Una vecina que barría la acera me despertó temprano ese día. Me levanté deprisa y, como siempre hacia, estirado en el suelo miré por el agujero para ver quién estaba trajinando en la planta baja. Di un salto y me asomé a la escalera para llamarte:
— ¡Mama, Mama!— muchas veces y muy fuerte, por si acaso no me oías.
La puerta de la calle estaba abierta y afuera se oía tu voz hablando con alguien. Fui hacia el ventanuco de la habitación, lo abrí y allí estabas, comprándole al panadero, el pan y unas tortas para desayunar.
Te llamé otra vez desde lo alto.
— ¡No bajes, que ya entro!— Fue la respuesta. Y me quedé tranquilo, sentado en la cama, esperando a que subieras. Me diste la ropa, me vestí o me vestiste, no sé, me baldeaste la cara con la toalla húmeda y me peinaste. Abajo me tomé la leche, me comí la torta y ya quede preparado. Pero antes de salir me metiste unas perras en el bolsillo.
— Esto no lo pierdas y se lo das a la señorita, que hace frio y es para la carbonilla del brasero— fue lo que me dijiste.
— ¡Vamos que ya es tarde!— Y salimos a la calle.

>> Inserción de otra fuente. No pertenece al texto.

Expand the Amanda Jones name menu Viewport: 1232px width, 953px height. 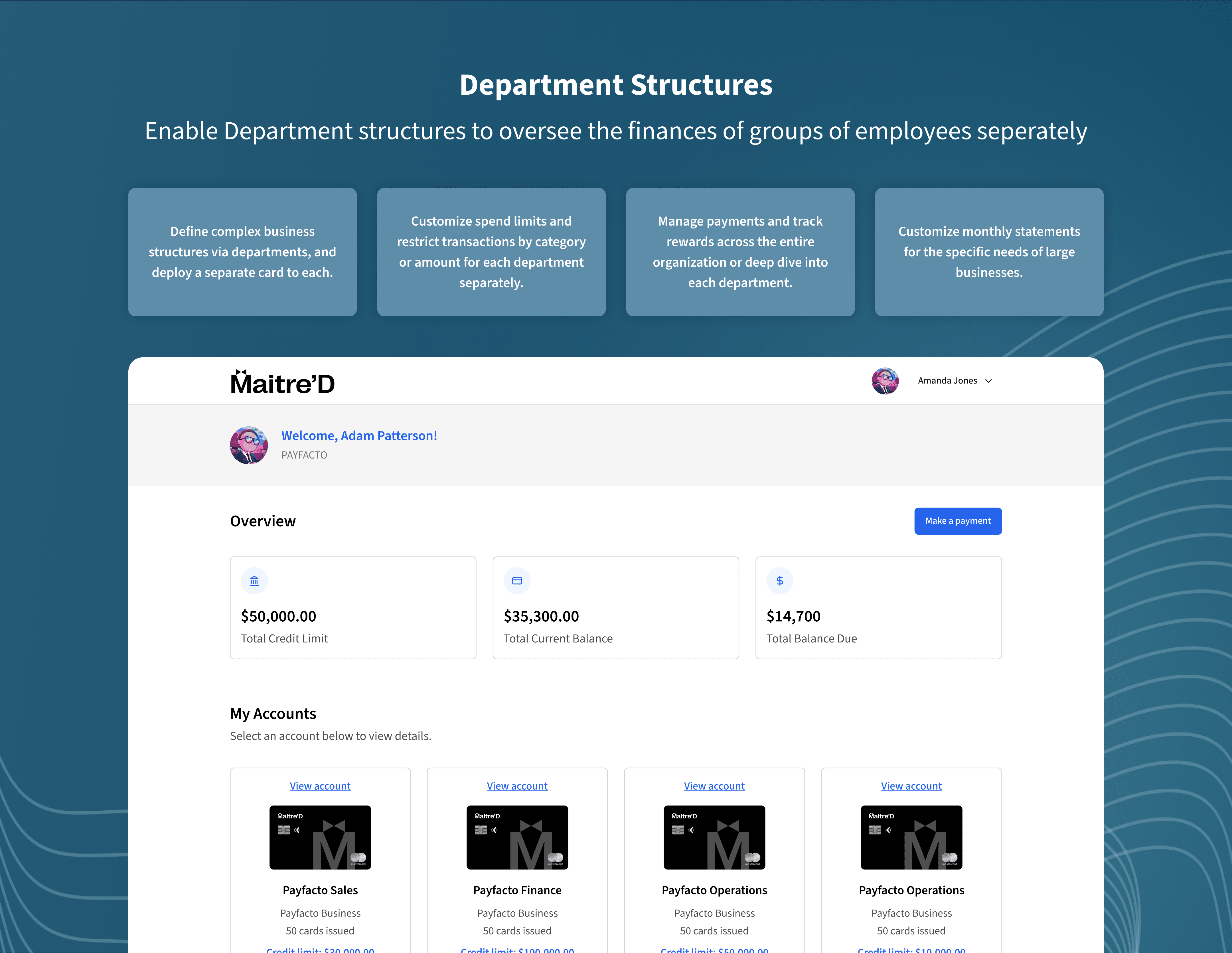click(947, 381)
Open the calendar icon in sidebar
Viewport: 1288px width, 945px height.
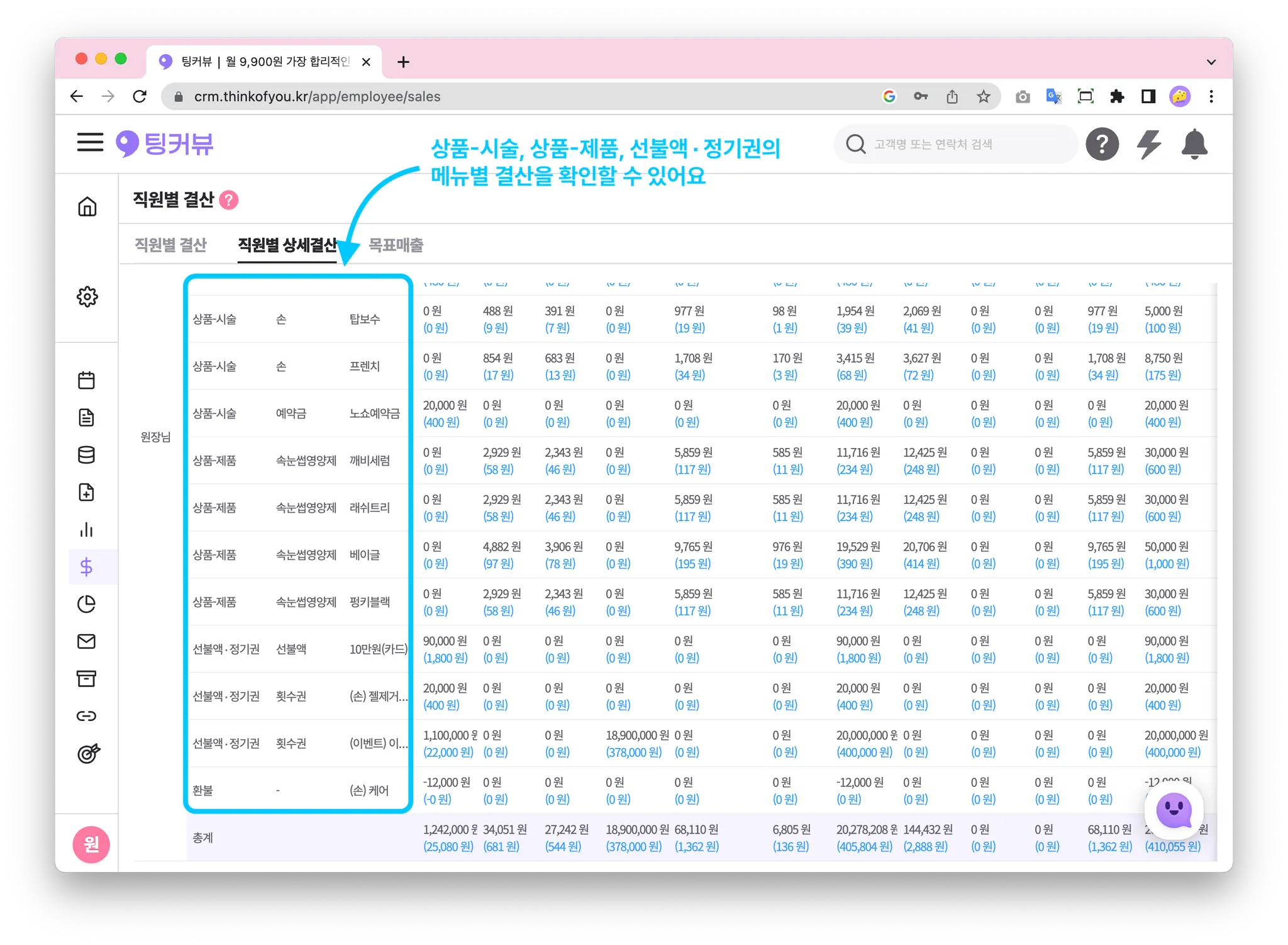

Cogido de la mano me llevaste unas puertas más arriba, donde la Señorita Rosarito. En la otra mano llevaba mi pizarra y mi pizarrín, para aprender a leer y escribir en mi primer día de la escuela.
Y es que las madres y las hermanas mayores hacen eso, siempre llevan a sus hijos y a sus hermanos de la mano, de aquí para allá, a todos sitios, para que no se pierdan y estén seguros…
¡Y cuando son días especiales les compran tortas para desayunar!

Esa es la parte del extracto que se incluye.